A community proposal for a framework to define research software
We all have questions that keep us up at night. What is the meaning of life? Or should I really have eaten that indian food for dinner? For me, I’ve been pondering definitions around research software engineering for some time. What is a research software engineer? What is research software? For the first, this pondering led to the creation of RSE Stories, I didn’t think any single person or group of experts could define what a research software engineer could be, so I decided to let the people speak for themselves. But for the second, what is research software? This is still a really hard question. And thinking about this last night prompted me to start writing today, and now at the end of the day, I want to share an early early draft for this work. So without further adeiu, here is “What is a research software engineer: a community proposal for a framework to define research software.” You can listen here, read more below, or jump right into contributing to the document. I want this to be a community effort, and so I invite you to comment and suggest changes. We will figure out the right place to put this, and proactively proceed with next steps.
What is Research Software?
When you encounter a bear in the woods, you can be pretty sure that it’s a bear. You might recognize features from childhood stories, the Discovery channel, or maybe even previous encounters. But then, what if someone asks you to sit down, and write a definition for a bear? How might you start? Well, you might be somewhat confident that it’s a mammal, so you start with those features: having hair or fur, teeth, what were the other ones again? We don’t need to work very hard because a lot of work has already gone into defining the features of a mammal. Without listing them all, the creature in question also needs to have sweat and mammary glands, three middle ear bones, a neocortex, and a four chambered heart. Now, even if we could make our bear friend transparent and see into him to answer these questions, we are again left with the same conundrum when we step up to the next level of evaluation - what makes a bear different from any other animal? What features are especially beary?
The same conundrum exists for research software. We have a pretty strong sense of what constitutes software - it is some kind of compiled or interpreted program that is run by a computer. But then, what distinguishes “research software” from all other software? And further, do we really care about a set of exact attributes, or are we interested in amassing some significant number of general features? To return to our previous example with bears, I might step back and decide that I care less about identifying the bear, but rather, identifying a creature that might present some danger to me. This changes our way of thinking entirely because instead of thinking about ear bones and mammary glands, we start to consider size, aggression, presence of teeth, and arguably much more useful features in the context of our use case.
This brings us to the idea that context is important. If I care about finding an animal to train for a honey commercial, my criteria will be very different than if I care about identifying a beast that might eat me for dinner. This kind of context is equally important when we discuss research software, as the needs of a group or individual clearly frame any subsequent evaluation. Thus, instead of trying to provide a single definition for research software, we instead need a method or framework to go about evaluating some software in the context relevant to our needs. While our personal choice of some threshold or subset of categories to use for our needs is subjective, the criteria and categorization provided by this framework should not be. Discussion of how to develop these criteria and categories as a base to define research software is the goal that this document aims to address.

- - - - -

## Tasks for this exercise
1) Answer these questions using the post on defining research software:
(a) What did pondering what a research software engineer is lead to?
(b) How does the post describe software in general?
(c) Instead of a single definition for research software, what does the post say is needed?
2) List every feature of a mammal that the post on defining research software names.
3) Write the next part of the post on defining research software, picking up after its final sentence.

## Supplied material
- - - - -

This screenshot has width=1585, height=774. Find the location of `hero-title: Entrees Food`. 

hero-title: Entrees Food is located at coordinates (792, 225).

- - - - -

## Answers below
1)
(a) The creation of RSE Stories.
(b) As some kind of compiled or interpreted program that is run by a computer.
(c) A method or framework to evaluate software in the context relevant to our needs.

2) Hair or fur, teeth, sweat glands, mammary glands, three middle ear bones, a neocortex, and a four-chambered heart.

3)
Who needs to define research software?
There are several contexts under which we might find ourselves in a position of needing to define a piece of software as research software (or not):
If a funding body is possibly evaluating software to determine who gets the goods, they would clearly need to have a definition. There cannot be any gray area about what constitutes research software, and what does not.
Journals have traditionally been the means to share academic progress, and by way of being intimately related to academia and having many research software engineers grow from that space, it is logical that we now see journals or sections of journals explicitly for research software. However, whether it’s conscious or not, most journals likely have some non-trivial or (externally appearing) subjective way to classify something as research software or not. The journals need to have transparency is these criteria, and the scope of research software they intend to include. People: In that developing research software is a core part of many individuals’ identities, having a definition is important to them.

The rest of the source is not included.